SSO - Industry practice with SP side SAML response validation

Question

we are implementing SSO solution with our customers.Due to its complex nature and time sensitivity, we employed a third party security partner firm that can act as SP and redirect the request after authenticating the user. The third party firm is now telling me they are going to send SAML response to our application to further validate.

My question is , Given that SAML response is already validated at our third party provider(who is acting as SP on our behalf), why we(application owner) again have to do SAML assertion?

I was expecting it is going to be a redirect from the third party with some token to validate so that our application can skip the login validation part. but I wanted to talk to them with research facts and industry practice. Can anyone help? please let me know if i am missing something here.

Answer 1

The usual practice when using such intermediary SP for SSO to (typically a legacy) application is to:

• process and validate the SAML Authentication Response and the Assertion at the SP
• SP then encodes a cookie on a common domain or a token provided as a request parameter/HTTP header
• cookie/token is typically constructed using a symmetric cryptography with a shared secret and e.g.

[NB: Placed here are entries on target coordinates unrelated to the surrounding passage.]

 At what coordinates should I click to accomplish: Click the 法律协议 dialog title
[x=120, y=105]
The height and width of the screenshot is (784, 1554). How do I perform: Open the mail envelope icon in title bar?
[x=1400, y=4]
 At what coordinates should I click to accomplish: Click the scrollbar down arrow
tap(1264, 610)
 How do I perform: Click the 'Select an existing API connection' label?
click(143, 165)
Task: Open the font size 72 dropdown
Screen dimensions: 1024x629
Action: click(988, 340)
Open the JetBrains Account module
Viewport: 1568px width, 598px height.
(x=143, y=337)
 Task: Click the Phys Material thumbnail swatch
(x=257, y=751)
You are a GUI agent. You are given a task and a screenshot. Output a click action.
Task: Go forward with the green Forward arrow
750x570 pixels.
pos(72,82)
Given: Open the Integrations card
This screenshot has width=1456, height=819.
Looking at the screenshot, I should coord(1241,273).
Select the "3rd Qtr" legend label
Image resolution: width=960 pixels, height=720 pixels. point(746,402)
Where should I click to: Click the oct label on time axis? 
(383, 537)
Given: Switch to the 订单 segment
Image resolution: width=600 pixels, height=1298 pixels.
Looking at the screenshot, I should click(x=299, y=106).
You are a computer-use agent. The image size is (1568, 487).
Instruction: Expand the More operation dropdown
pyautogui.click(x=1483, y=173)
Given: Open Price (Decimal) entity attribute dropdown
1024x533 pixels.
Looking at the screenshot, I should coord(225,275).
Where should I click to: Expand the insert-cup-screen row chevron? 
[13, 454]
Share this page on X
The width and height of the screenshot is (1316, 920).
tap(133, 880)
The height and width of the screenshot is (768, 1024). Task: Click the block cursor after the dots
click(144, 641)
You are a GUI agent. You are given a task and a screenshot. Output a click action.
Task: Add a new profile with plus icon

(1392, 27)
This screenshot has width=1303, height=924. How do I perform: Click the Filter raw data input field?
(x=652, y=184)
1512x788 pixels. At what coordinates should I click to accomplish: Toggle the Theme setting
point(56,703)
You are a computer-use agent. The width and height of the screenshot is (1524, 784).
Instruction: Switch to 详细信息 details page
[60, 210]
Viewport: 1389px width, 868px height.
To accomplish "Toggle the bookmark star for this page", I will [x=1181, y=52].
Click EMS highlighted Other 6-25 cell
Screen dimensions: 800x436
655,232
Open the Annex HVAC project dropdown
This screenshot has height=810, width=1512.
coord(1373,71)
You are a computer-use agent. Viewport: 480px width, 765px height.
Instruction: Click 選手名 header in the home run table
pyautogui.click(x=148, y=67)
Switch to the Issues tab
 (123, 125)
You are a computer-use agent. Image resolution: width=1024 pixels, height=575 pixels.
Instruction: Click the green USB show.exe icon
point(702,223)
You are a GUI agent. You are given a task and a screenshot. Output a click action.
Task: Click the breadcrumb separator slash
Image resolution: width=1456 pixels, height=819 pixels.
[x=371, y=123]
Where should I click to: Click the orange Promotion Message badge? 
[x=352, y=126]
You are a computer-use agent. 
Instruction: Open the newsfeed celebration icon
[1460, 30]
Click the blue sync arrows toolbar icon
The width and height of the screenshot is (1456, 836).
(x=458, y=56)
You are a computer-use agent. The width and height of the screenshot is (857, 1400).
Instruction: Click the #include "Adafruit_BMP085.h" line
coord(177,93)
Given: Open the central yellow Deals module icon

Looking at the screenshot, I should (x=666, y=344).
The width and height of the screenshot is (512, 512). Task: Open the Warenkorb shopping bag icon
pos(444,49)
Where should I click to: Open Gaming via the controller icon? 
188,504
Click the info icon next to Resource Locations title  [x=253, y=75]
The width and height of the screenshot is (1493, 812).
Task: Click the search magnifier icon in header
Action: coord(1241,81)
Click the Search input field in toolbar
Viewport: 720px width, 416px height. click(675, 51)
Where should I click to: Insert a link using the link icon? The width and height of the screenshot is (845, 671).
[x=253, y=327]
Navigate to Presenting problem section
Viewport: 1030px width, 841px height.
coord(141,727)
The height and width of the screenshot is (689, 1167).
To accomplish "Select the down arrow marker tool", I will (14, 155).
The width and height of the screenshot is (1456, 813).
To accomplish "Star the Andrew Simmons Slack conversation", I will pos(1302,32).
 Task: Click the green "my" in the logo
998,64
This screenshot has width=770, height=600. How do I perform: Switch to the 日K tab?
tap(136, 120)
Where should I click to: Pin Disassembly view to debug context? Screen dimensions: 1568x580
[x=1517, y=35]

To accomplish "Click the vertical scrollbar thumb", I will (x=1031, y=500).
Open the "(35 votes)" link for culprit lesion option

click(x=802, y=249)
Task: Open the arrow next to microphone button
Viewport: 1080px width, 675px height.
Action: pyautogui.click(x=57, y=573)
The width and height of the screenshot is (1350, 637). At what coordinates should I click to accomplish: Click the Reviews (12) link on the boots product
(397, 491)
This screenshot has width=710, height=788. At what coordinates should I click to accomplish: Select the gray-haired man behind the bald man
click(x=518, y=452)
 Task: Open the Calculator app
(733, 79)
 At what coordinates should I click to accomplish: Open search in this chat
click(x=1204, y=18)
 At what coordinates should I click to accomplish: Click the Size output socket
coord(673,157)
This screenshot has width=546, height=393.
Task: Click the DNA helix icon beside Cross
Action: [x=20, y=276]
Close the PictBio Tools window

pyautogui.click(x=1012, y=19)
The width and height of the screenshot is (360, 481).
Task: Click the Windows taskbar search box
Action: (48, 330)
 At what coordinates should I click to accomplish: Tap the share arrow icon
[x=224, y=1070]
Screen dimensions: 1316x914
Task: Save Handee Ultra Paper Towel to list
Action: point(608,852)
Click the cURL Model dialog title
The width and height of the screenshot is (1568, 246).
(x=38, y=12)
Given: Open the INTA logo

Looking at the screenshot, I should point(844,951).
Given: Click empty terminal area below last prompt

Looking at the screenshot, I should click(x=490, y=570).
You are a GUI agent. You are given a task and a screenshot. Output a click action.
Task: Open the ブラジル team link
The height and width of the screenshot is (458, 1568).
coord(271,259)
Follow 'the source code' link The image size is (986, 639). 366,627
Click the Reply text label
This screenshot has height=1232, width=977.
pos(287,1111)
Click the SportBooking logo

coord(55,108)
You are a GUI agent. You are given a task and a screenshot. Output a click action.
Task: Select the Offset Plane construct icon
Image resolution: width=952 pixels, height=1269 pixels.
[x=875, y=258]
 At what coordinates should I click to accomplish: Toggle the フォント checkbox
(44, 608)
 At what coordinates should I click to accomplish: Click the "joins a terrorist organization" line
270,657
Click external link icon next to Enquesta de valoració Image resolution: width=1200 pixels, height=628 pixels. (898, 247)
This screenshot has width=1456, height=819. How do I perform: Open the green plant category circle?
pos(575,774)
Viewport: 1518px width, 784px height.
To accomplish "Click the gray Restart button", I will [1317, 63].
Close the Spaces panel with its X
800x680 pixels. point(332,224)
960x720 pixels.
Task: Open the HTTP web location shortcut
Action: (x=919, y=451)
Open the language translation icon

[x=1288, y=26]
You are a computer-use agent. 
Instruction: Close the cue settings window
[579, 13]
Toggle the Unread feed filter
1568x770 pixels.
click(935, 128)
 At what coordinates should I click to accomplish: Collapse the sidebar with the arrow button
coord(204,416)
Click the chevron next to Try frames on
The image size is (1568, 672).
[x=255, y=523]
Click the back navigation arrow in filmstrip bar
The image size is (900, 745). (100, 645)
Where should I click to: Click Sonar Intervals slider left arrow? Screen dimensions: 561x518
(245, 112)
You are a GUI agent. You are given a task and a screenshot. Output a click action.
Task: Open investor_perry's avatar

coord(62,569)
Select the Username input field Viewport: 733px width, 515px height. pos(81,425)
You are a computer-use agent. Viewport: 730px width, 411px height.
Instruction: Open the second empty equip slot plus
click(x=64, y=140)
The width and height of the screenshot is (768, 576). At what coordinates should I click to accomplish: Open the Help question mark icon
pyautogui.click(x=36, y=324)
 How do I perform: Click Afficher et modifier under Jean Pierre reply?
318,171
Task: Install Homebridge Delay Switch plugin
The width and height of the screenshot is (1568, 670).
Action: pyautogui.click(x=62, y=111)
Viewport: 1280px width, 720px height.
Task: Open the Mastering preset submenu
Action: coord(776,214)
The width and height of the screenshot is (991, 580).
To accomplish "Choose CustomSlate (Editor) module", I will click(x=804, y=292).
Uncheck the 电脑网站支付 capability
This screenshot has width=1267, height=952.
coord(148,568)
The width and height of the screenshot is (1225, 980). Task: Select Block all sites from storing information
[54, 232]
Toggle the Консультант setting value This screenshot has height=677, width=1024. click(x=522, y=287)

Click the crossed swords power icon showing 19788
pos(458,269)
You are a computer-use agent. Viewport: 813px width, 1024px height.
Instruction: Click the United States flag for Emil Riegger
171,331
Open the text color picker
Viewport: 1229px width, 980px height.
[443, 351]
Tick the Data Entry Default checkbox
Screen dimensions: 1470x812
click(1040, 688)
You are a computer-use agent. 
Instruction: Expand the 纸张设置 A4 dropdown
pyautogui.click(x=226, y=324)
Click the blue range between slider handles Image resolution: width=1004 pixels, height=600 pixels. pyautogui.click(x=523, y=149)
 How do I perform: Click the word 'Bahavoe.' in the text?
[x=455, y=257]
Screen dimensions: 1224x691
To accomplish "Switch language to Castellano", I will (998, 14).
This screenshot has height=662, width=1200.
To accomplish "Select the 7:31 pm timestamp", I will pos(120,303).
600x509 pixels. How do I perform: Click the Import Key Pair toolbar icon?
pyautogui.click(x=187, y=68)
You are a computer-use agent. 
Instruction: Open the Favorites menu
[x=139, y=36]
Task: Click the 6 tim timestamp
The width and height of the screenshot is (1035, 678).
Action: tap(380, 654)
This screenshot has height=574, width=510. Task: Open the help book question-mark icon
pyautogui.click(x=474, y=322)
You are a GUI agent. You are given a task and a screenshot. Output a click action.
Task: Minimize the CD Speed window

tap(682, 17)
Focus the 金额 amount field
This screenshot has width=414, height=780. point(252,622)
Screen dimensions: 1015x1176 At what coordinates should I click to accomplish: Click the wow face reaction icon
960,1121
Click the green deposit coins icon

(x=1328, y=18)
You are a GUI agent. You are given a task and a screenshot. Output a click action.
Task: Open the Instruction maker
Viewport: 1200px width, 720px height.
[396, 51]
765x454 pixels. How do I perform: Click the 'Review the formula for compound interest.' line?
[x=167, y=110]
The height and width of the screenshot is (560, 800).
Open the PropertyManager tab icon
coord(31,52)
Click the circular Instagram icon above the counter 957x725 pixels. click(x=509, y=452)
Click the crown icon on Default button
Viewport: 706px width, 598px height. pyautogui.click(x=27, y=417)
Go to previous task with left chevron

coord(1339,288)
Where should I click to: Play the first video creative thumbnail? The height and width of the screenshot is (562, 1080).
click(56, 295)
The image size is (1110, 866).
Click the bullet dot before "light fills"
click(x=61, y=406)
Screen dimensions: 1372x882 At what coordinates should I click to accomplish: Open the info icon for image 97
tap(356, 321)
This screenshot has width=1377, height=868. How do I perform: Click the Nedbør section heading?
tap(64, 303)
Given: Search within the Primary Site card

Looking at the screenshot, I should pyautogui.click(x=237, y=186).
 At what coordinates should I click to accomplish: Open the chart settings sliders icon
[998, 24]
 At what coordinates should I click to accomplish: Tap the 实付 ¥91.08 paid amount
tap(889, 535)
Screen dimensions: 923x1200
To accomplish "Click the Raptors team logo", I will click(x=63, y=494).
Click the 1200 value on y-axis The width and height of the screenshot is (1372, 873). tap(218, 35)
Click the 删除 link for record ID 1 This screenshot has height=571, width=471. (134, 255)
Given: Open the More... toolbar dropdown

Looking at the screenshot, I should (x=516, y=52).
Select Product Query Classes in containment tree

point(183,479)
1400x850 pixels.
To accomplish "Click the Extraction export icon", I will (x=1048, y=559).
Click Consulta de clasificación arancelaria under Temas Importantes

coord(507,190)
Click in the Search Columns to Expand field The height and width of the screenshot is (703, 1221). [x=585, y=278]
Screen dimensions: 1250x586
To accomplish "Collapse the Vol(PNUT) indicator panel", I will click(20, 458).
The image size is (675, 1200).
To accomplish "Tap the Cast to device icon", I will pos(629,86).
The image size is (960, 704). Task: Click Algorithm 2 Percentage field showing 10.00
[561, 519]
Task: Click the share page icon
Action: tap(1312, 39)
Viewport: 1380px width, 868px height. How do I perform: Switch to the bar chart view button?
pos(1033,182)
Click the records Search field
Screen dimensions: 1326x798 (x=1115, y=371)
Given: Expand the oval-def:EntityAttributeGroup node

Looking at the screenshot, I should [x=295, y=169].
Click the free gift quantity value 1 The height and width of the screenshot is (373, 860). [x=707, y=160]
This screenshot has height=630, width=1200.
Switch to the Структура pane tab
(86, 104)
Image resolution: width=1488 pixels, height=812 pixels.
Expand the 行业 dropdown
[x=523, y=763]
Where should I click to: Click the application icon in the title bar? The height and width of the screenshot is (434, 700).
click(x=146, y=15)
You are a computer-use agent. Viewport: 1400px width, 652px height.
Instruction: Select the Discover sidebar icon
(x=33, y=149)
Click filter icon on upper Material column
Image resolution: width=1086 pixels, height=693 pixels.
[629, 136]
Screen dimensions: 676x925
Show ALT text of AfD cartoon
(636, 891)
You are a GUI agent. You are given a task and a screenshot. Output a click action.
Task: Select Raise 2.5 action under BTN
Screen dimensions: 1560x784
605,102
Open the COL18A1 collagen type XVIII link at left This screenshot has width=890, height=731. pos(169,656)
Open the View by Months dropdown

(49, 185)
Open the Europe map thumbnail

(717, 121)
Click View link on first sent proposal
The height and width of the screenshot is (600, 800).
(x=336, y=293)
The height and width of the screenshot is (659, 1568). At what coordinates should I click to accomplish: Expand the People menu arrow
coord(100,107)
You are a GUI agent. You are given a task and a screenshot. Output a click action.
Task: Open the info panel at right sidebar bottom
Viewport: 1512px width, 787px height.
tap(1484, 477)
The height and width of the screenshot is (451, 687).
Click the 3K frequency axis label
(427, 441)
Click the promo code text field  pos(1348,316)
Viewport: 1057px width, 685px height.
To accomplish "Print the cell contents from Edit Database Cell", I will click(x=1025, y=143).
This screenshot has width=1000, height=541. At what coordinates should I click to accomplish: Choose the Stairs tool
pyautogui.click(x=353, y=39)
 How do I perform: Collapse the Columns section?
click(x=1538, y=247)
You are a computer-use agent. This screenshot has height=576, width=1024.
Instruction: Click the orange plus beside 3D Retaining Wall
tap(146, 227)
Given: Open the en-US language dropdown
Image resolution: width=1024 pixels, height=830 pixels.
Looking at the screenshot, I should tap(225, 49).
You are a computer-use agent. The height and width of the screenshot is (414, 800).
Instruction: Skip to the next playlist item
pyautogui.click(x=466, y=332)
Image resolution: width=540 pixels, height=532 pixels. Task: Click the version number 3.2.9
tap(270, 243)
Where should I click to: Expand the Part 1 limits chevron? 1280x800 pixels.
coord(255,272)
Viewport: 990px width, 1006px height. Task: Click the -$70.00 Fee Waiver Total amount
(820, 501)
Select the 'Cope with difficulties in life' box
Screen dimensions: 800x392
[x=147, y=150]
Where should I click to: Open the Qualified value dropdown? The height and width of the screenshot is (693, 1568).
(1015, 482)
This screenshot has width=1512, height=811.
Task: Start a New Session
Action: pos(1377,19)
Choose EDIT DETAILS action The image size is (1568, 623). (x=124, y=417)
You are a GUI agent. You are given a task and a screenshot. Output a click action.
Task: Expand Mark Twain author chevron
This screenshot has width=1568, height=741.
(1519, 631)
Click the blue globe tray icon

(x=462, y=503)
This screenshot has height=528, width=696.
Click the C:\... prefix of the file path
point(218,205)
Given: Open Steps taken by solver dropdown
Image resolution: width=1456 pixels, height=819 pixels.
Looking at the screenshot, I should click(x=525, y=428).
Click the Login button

HMAC
• SP redirects user to the application which verifies the provided cookie or token and grants access

I don't think you're missing anything. Perhaps your provider just confused things and gave you wrong information. It makes sense to include the SAML token itself in the response from SP to your application (e.g. for audit purposes), but it makes no sense to expect your application to understand or validate the SAML message once it's been done already by the intermediary SP.